Uno de los escasos días de mi estancia en Mallorca coincidió con el segundo aniversario de la muerte de Blanca, y la mujer con la que almorcé me invitó a que fuera a la misa. Por el pasillo de aquella iglesia vi pasar en lenta procesión a todos los que la habían conocido. Caminaban hacia el altar para tomar la comunión, pero a mis ojos se aparecieron como figuras de otra época, fantasmas seguramente. Uno a uno se acercaron a saludarme respetuosos: era el único familiar presente.

No sé cómo es que ocurre aquello, con qué caprichoso criterio nos coloca el destino en los lugares por los que nuestros caminos se encuentran con lo que hemos sido. Revisando en las memorias de mi tía, hallé un poema que un querido amigo de Miguel Ángel -Arturo Uslar Pietri- le dedicó a su muerte. Juntos habían compartido aquella efervescente juventud parisiense; el original lo llevaba Blanca siempre consigo. Se llama Ausencia de Asturias y paso a transcribirlo con la esperanza de que resuma de alguna misteriosa manera las sensaciones que me atravesaron en ese encuentro con mis muertos.

"Recuerdas Miguel / cuando íbamos con Roviro Dorio, / Alclasan, Emulo Lipolidón y Pimalina, / a topar con monsieur Gide/ con monsieur Valéry, / oyendo sin oír sus tambores areitos / ecos de náhuatl, / quejidos de tortura, / cuentos de Popol-Vuh / y cantos de negros del Caribe / ¿en busca de qué? / No sé Miguel Ángel si lo encontraste, / espero que no, / no era para encontrar que habíamos partido / sino para la gran jornada / de lunas y soles sin término, día a día / que pasa por tantos sitios innominados / de nuestra alma, / en todos los lugares que tiene y que no tiene / la tierra. / Estabas orgulloso, pero triste y agobiado / de llevar encima sin tregua / aquella cabeza de guerrero maya / que iba a ser decapitada / mientras esperabas / en la noche irreconocible del boulevard, / que apareciera el Gran Tapir del Alba. // Me faltas Miguel como una mano, como un ojo, / como los dos ojos de mirar en lo obscuro, / como la voz, / la voz del guía perdido / con el que íbamos a ciegas / en busca del mundo. // No me hago, Miguel, / a hallar la silla del café vacía / a no ver en el aire tu presencia, / a no oír nunca más el susurro / con el que podías nombrar todas las cosas / por primera vez...".
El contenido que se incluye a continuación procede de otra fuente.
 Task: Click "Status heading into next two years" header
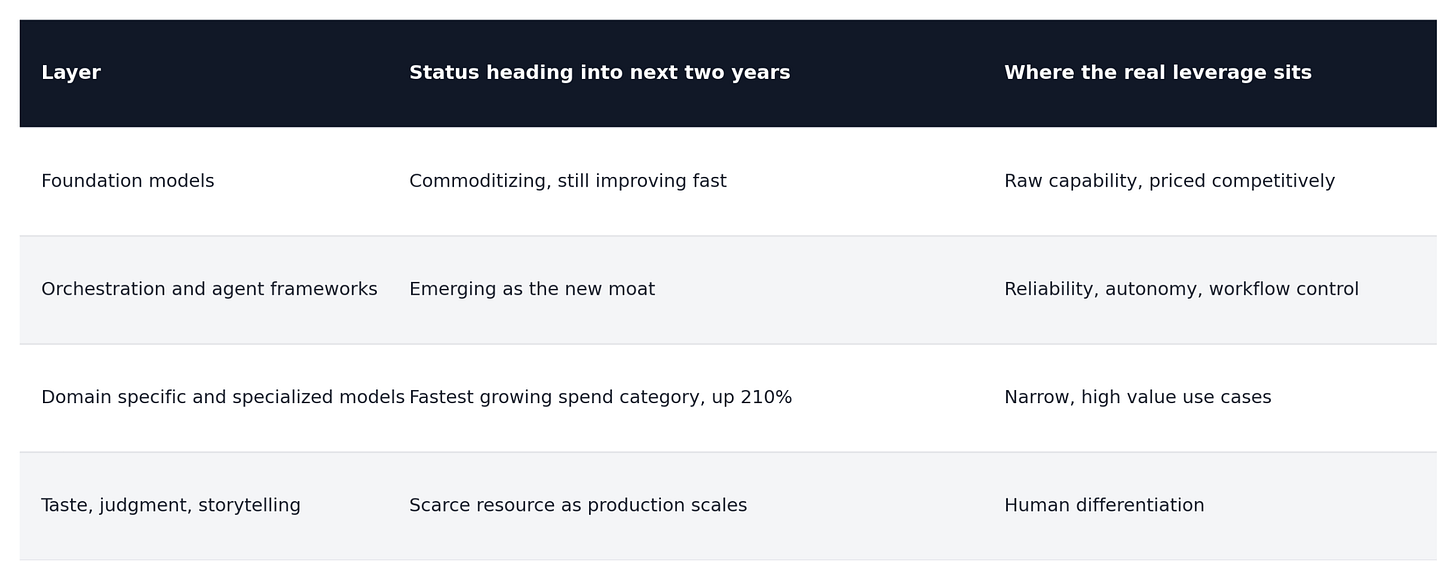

Y entonces París se queda chica, con sus vanguardias y sus surrealismos, con todas sus modernidades juntas. Dos siluetas desarman el mundo en la madrugada del boulevard, a miles de kilómetros de su tierra y a paso lento, con todos los años del planeta por delante.

No sé decir por qué escribo todo esto ni qué significado tiene. Tal vez es sólo que me emocionó leerlo. Que andan todos por ahí, que están ahí esperando en cada sombra y en cada cajón que guarde una carta antigua. Que se puede hablar con ellos porque no se han ido a ningún sitio. Y quizá en el fondo, porque como un ojo, como una mano, a mí también me pesan sus ausencias.